(ТЕКСТ):
Глава третья
Глава третья
Батиньоль в 1866 году. — Кабачок «Папаша Латюиль» и кафе «Гербуа». — Г-н Мане.
— «Прощай, критика искусства!» — «Ненавидеть — значит любить». — «Мой Салон» и «Что я ненавижу».
— Сена у Беннекура. — У матушки Жигу.
Золя вышел из омнибуса на площади Клиши и зашагал по «главной улице» Батиньоля, направляясь к развилке. Справа виднелся Монмартр со своими мельницами, где еще не было и в помине Сакре-Кёр, слева тянулся Батиньоль, сады, фермы. Присоединенный к городу каких-нибудь шесть лет назад, этот район все еще имел вид предместья, расположенного за городской стеной.
Парижские виноградники все еще давали сухое вино зеленого цвета, которое было, пожалуй, позабористей, чем белое крепкое, словом, не вино, а настоящий «вырви глаз». Это вино пили в кабачке «Папаша Латюиль», названного так в память владельца кабачка, свершившего героический поступок в 1814 году (кстати, кабачок этот писали в свое время импрессионисты); пили это вино и в кафе «Гербуа»[26], где были и сад, и беседка, и тенистые запущенные аллеи. Туда нередко заглядывал и Золя.
Золя вошел в общий зал. Публика отборная — кругом бородачи при черных галстуках. Большинство в бархатных куртках. На столах пивные кружки рядом со стаканами золотисто-зеленого, фиолетово-красного вина. Белокурый, с благородной осанкой, худощавый мужчина с холеной раздвоенной бородкой, с насмешливым ртом и светло-серыми живыми глазами, болтал в окружении группы людей.

Данные о координатах элементов:
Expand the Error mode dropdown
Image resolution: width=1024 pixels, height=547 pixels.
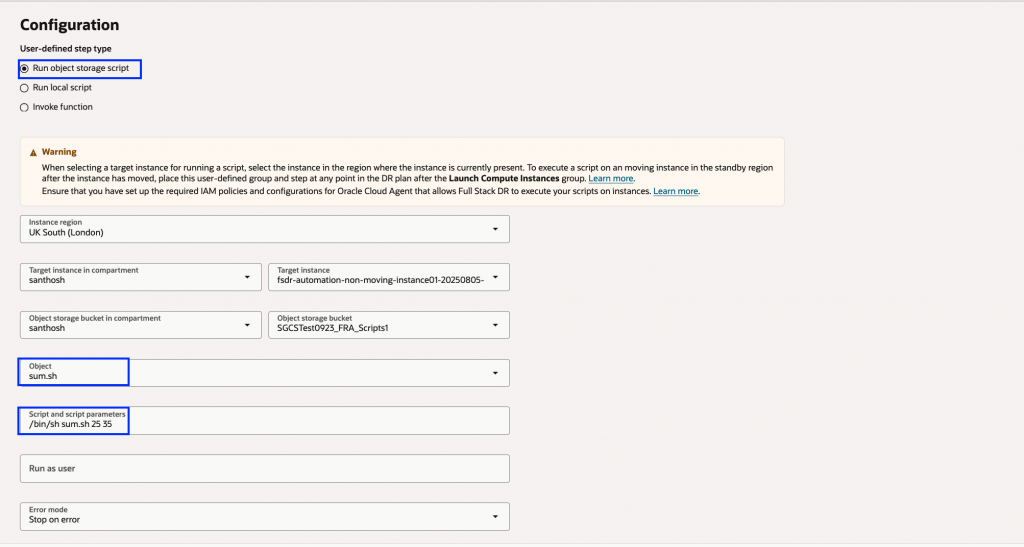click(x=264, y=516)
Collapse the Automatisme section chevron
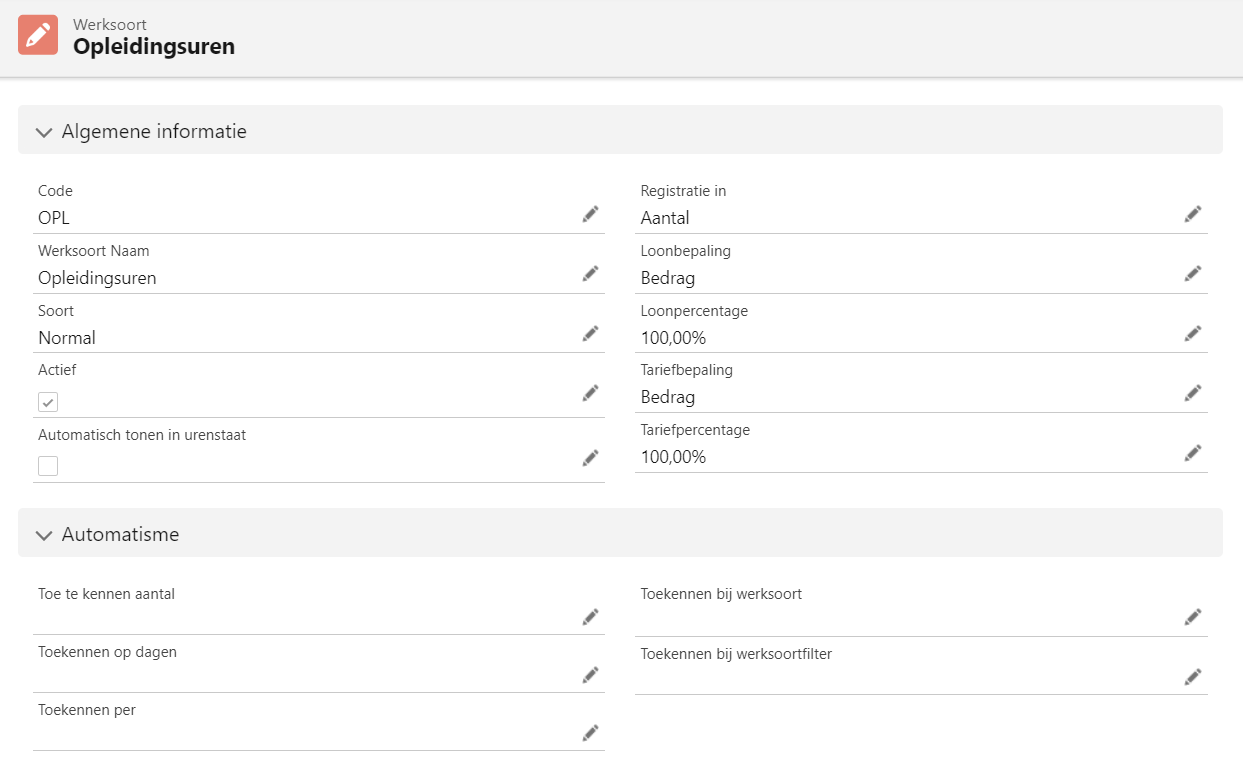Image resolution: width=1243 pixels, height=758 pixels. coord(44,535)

(ЗАДАНИЕ):
1: На какой площади Золя вышел из омнибуса, согласно тексту?
2: Определите, соответствуют ли тексту следующие утверждения: (a) Монмартр виднелся слева от Золя; (b) район Батиньоль был присоединен к городу примерно шесть лет назад; (c) в кафе «Гербуа» был сад. На каждое ответьте «да» или «нет» и приведите решающие слова текста.
3: Переведите на английский язык предложение из текста: «Публика отборная — кругом бородачи при черных галстуках.»

(ОТВЕТЫ):
1: На площади Клиши.

2:
(a) Нет: «Справа виднелся Монмартр со своими мельницами».
(b) Да: «Присоединенный к городу каких-нибудь шесть лет назад».
(c) Да: «где были и сад, и беседка, и тенистые запущенные аллеи».

3: The crowd was select: bearded men in black ties all around.